Exercise description: Among the entries that follow, the required portion opens with the line containing "ЧП и криминал (765, 336)" and closes with the line containing "LAT (1369, 336)". Give that portion again exactly, and nothing else.
═══ Given entries
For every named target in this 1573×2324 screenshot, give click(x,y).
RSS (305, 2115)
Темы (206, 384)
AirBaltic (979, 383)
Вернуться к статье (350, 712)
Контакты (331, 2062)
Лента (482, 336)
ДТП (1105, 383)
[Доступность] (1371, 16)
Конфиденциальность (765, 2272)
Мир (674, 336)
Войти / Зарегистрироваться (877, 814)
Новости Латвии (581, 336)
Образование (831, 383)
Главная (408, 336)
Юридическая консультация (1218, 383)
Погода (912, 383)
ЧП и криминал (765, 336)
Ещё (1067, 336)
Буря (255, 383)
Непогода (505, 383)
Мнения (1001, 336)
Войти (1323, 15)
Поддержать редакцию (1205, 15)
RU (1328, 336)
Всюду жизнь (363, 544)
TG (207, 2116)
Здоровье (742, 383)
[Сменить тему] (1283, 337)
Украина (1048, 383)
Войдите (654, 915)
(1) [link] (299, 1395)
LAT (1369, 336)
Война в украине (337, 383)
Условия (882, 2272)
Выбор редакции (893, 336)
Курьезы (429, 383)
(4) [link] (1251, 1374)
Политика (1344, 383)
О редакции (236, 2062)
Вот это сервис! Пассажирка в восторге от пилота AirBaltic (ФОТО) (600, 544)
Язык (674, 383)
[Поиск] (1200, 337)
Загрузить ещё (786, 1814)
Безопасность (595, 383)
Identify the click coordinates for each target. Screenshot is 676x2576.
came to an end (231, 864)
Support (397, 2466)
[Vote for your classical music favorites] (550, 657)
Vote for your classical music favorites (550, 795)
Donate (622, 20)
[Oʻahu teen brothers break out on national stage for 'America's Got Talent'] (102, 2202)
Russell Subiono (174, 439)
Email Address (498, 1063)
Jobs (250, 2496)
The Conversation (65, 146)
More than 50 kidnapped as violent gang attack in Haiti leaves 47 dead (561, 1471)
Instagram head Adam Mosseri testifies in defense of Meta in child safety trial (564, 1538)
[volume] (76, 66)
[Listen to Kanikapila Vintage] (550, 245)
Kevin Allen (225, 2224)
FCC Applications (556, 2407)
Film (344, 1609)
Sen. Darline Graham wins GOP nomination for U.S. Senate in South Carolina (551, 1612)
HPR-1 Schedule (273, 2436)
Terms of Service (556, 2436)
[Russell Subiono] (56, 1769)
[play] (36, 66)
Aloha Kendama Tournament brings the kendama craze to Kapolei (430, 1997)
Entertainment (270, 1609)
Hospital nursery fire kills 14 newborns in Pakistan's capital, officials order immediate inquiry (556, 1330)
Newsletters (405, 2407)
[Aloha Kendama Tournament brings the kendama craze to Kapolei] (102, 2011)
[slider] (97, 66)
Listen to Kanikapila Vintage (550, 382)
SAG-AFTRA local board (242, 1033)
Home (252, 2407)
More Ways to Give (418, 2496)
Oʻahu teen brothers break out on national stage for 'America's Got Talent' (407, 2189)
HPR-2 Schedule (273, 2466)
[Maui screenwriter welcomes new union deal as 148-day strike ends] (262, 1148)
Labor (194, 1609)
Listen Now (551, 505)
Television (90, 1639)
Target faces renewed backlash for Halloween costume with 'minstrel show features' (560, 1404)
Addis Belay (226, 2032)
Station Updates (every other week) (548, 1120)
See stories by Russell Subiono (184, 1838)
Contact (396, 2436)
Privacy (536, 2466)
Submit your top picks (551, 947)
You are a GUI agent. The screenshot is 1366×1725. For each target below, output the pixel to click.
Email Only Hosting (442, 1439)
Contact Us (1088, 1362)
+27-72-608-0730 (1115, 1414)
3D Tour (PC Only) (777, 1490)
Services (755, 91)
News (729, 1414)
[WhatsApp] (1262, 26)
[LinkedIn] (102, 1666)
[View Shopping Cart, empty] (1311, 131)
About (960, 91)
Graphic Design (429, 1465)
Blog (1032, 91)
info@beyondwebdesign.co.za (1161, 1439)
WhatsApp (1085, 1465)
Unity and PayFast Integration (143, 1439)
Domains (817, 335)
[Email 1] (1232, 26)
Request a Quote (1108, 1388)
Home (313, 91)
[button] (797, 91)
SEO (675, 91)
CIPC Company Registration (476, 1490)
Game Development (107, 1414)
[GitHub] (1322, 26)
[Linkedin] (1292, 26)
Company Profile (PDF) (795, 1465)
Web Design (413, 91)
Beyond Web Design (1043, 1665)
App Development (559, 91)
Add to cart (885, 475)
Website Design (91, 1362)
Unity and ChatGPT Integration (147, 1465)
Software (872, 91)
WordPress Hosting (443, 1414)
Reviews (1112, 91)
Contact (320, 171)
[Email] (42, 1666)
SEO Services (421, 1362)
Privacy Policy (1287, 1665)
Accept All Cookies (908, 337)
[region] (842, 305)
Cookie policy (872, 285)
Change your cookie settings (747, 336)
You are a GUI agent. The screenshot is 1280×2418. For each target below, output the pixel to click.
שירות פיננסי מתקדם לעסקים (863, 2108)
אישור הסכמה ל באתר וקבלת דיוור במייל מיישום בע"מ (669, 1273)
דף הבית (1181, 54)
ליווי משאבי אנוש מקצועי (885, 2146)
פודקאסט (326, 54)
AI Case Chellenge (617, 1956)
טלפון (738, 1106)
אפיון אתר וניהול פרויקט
══════
Task result:
ЧП и криминал (765, 336)
Ещё (1067, 336)
Буря (255, 383)
Непогода (505, 383)
Мнения (1001, 336)
Войти (1323, 15)
Поддержать редакцию (1205, 15)
RU (1328, 336)
Всюду жизнь (363, 544)
TG (207, 2116)
Здоровье (742, 383)
[Сменить тему] (1283, 337)
Украина (1048, 383)
Войдите (654, 915)
(1) [link] (299, 1395)
LAT (1369, 336)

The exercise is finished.